The verbatim style could be seen as restricting for some composers, but for Betteridge and Braithwaite it has helped guide their piece to emotions and shades they might not have expected. “It isn’t about me interviewing people... Spending a lot of time with people in the project, I felt like I was getting to know the subject and issues that were important to the choir,” Betteridge explains.

Braithwaite, whose background in cabaret serves as grounding for working with text, felt that the sensitivities of their subjects had to be understood but also challenged; that personal stories should come before any sort of self-censoring in order to appease public dialogue.

“You’ve got to find a right way to portray [dementia],” she says. “There’s a wide range of attitudes, for example I had one woman who insisted on remaining upbeat about her situation, but every so often she would slip into speaking negatively about her life.”

It is this kind of ambiguity that Braithwaite and Betteridge believe can be better expressed by verbatim music than most classical forms – not only through recognising the pauses and rushes in speech, but also in being able to navigate issues that contemporary classical music usually shies away from.

There has been a wind change recently, with pieces such as Phil Venables’ 4.48 Psychosis and the London Sinfonietta’s Notes to the New Government tackling politics and mental health head-on. Braithwaite argues that the deft nature of In Their Own Words can allow for quicker, sharper responses in an age where news and events travel quicker than ever before. “This format is super flexible to responding quickly,” she says, “and In Their Own Words is such a broad title that without being too specific you could react and add something to it. [In cabaret] I could change a song in a second; change the butt of a joke or go off... and break down the fourth wall.”

For Betteridge, the project is a vehicle for living in the present, where theatre can be staged more subversively. “People aren’t trusting press or politicians, so people turn to arts – maybe that is our responsibility, to be that voice,” he says. “A lot of composers are creating pop-up, site-specific works; there’s power in that. It’s about reclaiming spaces [for] our own words and ourselves, and validating people’s situations and thoughts.”

Information supplied

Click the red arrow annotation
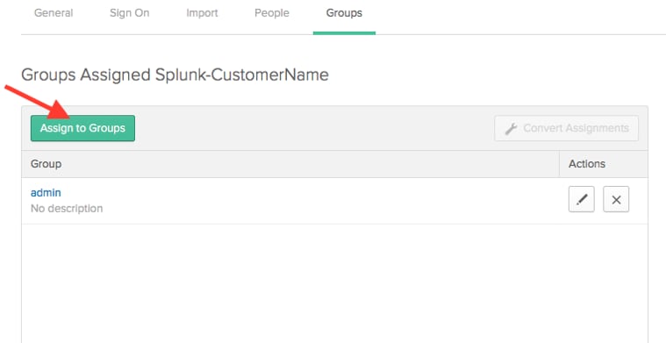This screenshot has width=666, height=343. (x=37, y=103)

Exercise requirements
1. According to the article on verbatim music, what background gives Braithwaite grounding for working with text?
2. Print the passage of the article on verbatim music starting with "The verbatim style" and going on through "appease public dialogue.".
3. Write what comes next in the article on verbatim music, picking up after its final sentence.
The data above come from a source other than the article on verbatim music.

Expected responses
1. Her background in cabaret.

2.
The verbatim style could be seen as restricting for some composers, but for Betteridge and Braithwaite it has helped guide their piece to emotions and shades they might not have expected. “It isn’t about me interviewing people... Spending a lot of time with people in the project, I felt like I was getting to know the subject and issues that were important to the choir,” Betteridge explains.

Braithwaite, whose background in cabaret serves as grounding for working with text, felt that the sensitivities of their subjects had to be understood but also challenged; that personal stories should come before any sort of self-censoring in order to appease public dialogue.

3.
Echoes and Traces: Scottish history in the work of Ailie Robertson

For Ailie Robertson, digging into Scottish heritage has influenced her work Echoes and Traces – in helping her to represent her own upbringing, and in her desire to retain a sense of pride in ancient history.

With the help of Creative Scotland and Sound and Music, Robertson has commissioned eight new choral works inspired by a 900-year-old plainsong, Nobilis Humilis, from a wide range of composers and songwriters including Sally Beamish, Aidan O’Rourke and electronic musician Matthew Whiteside.

“I grew up with traditional music, so the more I try to ignore it the more it starts popping up, but it makes my music different from a lot of UK contemporary music,” Robertson says. “There was a lot of snobbery [towards traditional music], and people didn’t take that seriously.”

[Cappella Nova, who will perform the eight commissioned pieces]

As with much maligned music, the perception of folk music being primitive and simple is a case of not reading enough into its subtleties. “On the surface there are simple phrases and structures, but [as] with anything else there are huge complexities,” Robertson says. “If you look into folk song there is what is perceived as out-of-tuneness, but that was often a stylistic option, and microtonality is inherent in traditional music. There is also really interesting ornamentation that can be brought forward into contemporary music.” It would be easy for Robertson to simply re-enact ancient music, but her driving aim is to bridge the gap between the two.

The project is outward looking: supplementary to the eight-date tour in early September is a learning programme from Historic Scotland, in which Robertson will visit schools across Scotland to introduce young children to early folk music. “One of the most important things is to get kids to realise that composers are still living,” she says. “When I was in school [all the composers] I studied were dead white males! So we need to show that female composers exist, and then we also want children to engage in different ways. We’re going to start with the text, then see where they take it – trying things with their voices, manipulating their work with electronics, or going out and doing some field recordings.”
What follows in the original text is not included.